(Text excerpt)
________________________
Click Here to Read: Michael Mauboussin’s Latest Interview: “Read the newspaper explaining yesterday’s action for entertainment, not education”

Introduction (Via DNA India)

Investors have an inherent need to make sense of the world around them, and for that they need stories. Stories that engage and explain. “The initial point I’d make is that our minds work very hard to make sure there’s a cause for every effect. If we see an outcome that we can’t explain, it’s like an itch that’s demanding to be scratched,” says Michael J Mauboussin, the chief investment strategist at Legg Mason Capital Management, the ninth-largest asset management firm in the world, with $703 billion under management as on September 30, 2009. (That is a little over four times the current size of the Indian mutual fund industry).
OK, business news channels and newspapers try and fulfill this investor need for stories. But are they really effective? No, if one is to believe Mauboussin. As he writes in his best selling book More Than You Know – Finding Financial Wisdom in Unconventional Places, “The press sounds a lot like a split-brain patient making up a cause for an effect, and we investors lap it up because the link satisfies a very basic need (of stories)… Read the morning paper explaining yesterday’s action for entertainment, not education.” Mauboussin’s latest book Think Twice – Harnessing the Power of Counterintuition is just out. In this interview he speaks to DNA’sVivek Kaul on the art and the science of investing. Excerpts:

Excerpts (Via DNA India)
________________________
[Dataset entries]
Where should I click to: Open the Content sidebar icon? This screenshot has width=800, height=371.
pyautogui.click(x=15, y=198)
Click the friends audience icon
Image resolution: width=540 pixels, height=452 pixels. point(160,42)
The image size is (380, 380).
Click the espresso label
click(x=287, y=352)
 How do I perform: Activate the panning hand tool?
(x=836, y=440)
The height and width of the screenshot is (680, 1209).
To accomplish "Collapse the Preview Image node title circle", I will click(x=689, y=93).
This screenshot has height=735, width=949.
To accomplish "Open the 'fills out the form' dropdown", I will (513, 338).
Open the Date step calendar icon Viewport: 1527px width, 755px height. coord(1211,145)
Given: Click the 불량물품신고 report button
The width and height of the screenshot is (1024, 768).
________________________
(Tasks and exercises)
1. In the introduction to the Michael Mauboussin interview, why do investors, according to the quoted book passage, readily accept the press's explanations of market moves? Answer in one to three sentences.
2. Extend the introduction to the Michael Mauboussin interview, picking up right after its last line.
The listing above was drawn from a separate source.

(Expected outputs)
1. Investors accept them because the press supplies a cause for every effect, and that link satisfies a very basic need for stories. Mauboussin adds that our minds work hard to find a cause for every outcome, so an unexplained result feels like an itch that demands to be scratched.

2.
In effect, most people see and hear what they want and tune out everything else, you write in your new book Think Twice. How does that affect the process of investing?
This is a big challenge in investing. Once we’ve committed to something, whether it’s a stock in the portfolio or a macro view, we tend to fall for the confirmation trap. That means we seek confirming information and discount or even disavow disconfirming information. Consistency allows us to avoid thinking and acting.

As an example of this, I mention the story of the former US vice-president Dick Cheney. A memo was released that revealed his requirements when he travelled to hotels. These included a pot of decaf coffee, four Diet Sprites, a room temperature of 68 degrees, and all televisions on and turned to Fox News, the channel that most closely reflects his political views.